Au-delà du fait divers, l’épisode interpelle. Et il faut le dire sans détour, ce n’est probablement ni la première fois, ni la dernière. Des compatriotes partent sans papier pour trouver mieux ailleurs. Il ne s’agit pas de toujours rejeter la faute aux autres, car il existe aussi des négligences de notre côté. On ne peut pas faire le malin sans documents en règle, car lorsque les problèmes surviennent, les conséquences finissent toujours par apparaître. C’est ce qui passe avec beaucoup de compatriotes à Maurice.
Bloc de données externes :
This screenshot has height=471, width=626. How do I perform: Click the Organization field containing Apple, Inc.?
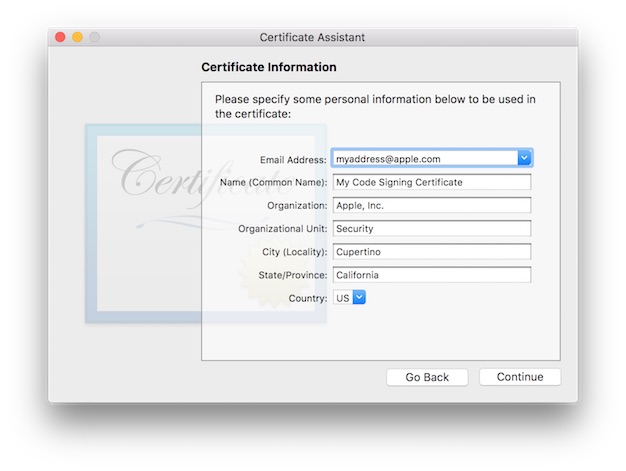tap(431, 205)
Deux ans de vie dans un même lieu, loin du pays, loin des structures officielles, dans une forme de discrétion contrainte… Cela dit beaucoup sur les conditions dans lesquelles certains départs s’organisent. Entre espoir d’un avenir meilleur, opportunités économiques perçues à l’étranger et absence d’accompagnement institutionnel suffisant, la frontière entre projet migratoire et précarité juridique devient parfois mince.
En tout cas, l’ile Maurice reste pour de nombreux travailleurs locaux comme une destination d’attraction du fait de la proximité géographique et les besoins en main-d’œuvre. Mais ils s’accompagnent aussi de règles strictes en matière d’immigration, que chacun est tenu de respecter.
Cela étant, il faudrait engager un dialogue avec les responsables étatiques afin de trouver des solutions durables à cette situation récurrente. Car, il ne suffit pas d’annoncer des arrestations de travailleurs en situation irrégulière, il faut aussi s’attaquer aux causes du problème, notamment les pratiques de recrutement, les intermédiaires informels et le contrôle des employeurs qui font venir ces travailleurs.
Une coopération renforcée entre les autorités mauriciennes et Madagascar permettrait de mieux protéger les travailleurs, tout en garantissant le respect de la législation en vigueur. C’est à ce prix que l’on pourra éviter que ces situations se répètent dans le silence, puis dans la brutalité des interpellations. Car derrière les chiffres de 34 personnes, il y a des histoires, des familles, des attentes.
Cette interpellation, c’est donc un signal. Un rappel que les dynamiques migratoires mal accompagnées finissent toujours par devenir visibles, parfois brutalement, dans l’espace public.